[DATA Boundary: Start]

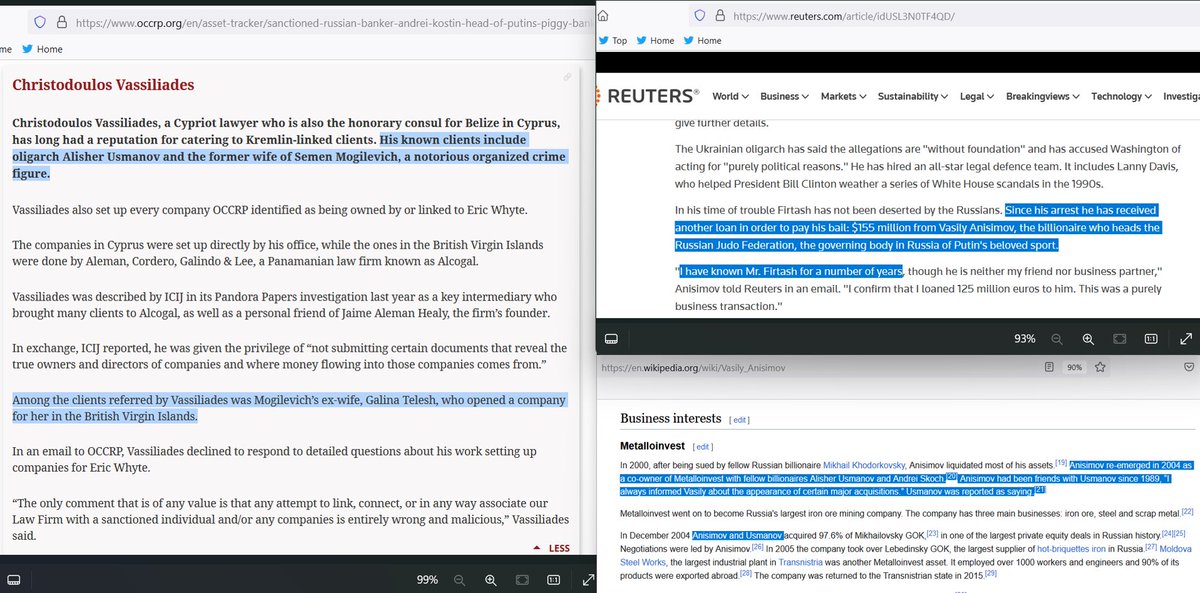
Task: Enter fullscreen with the diagonal arrows icon
Action: [x=588, y=578]
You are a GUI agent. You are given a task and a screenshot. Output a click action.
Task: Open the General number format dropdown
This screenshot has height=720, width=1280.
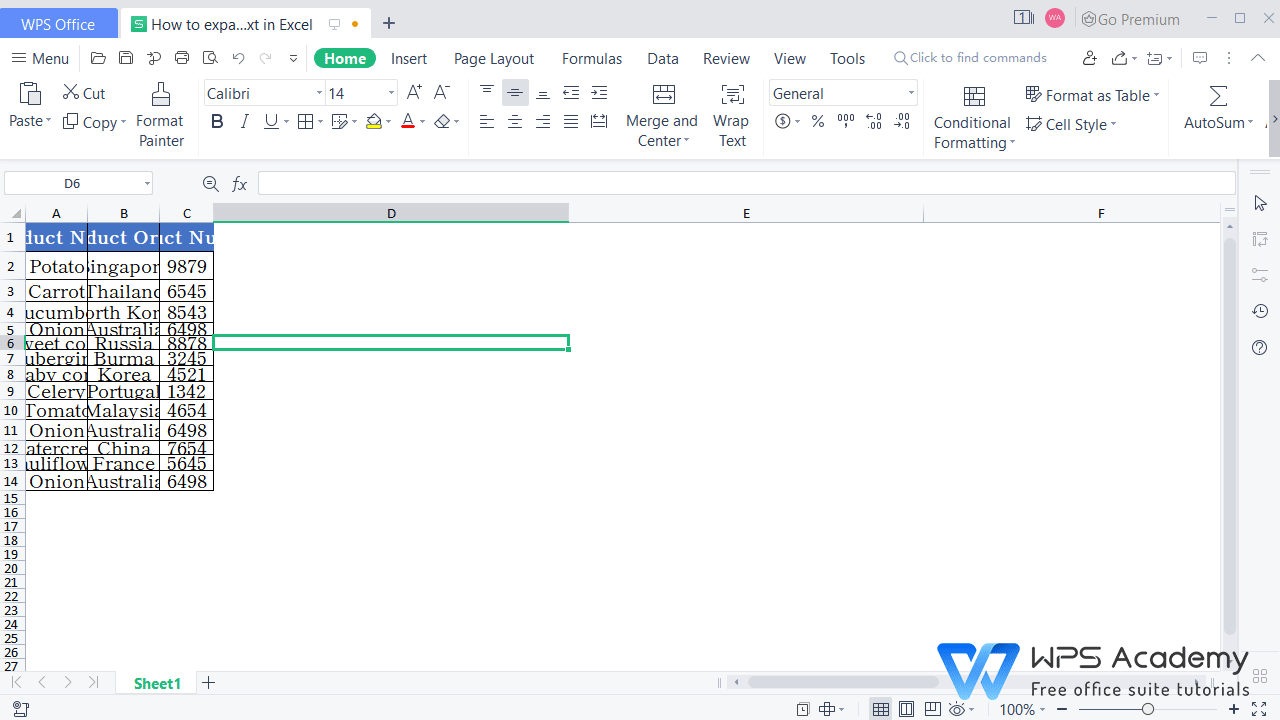click(x=909, y=92)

[DATA Boundary: End]

(BRIEF): Begin with the line containing "You are a GUI", stop at the last line of the records above, and copy every line in between exactly, both ends included, with no pictures.

(ANSWER TO THE EXERCISE):
You are a GUI agent. You are given a task and a screenshot. Output a click action.
Task: Open the General number format dropdown
This screenshot has height=720, width=1280.
click(x=909, y=92)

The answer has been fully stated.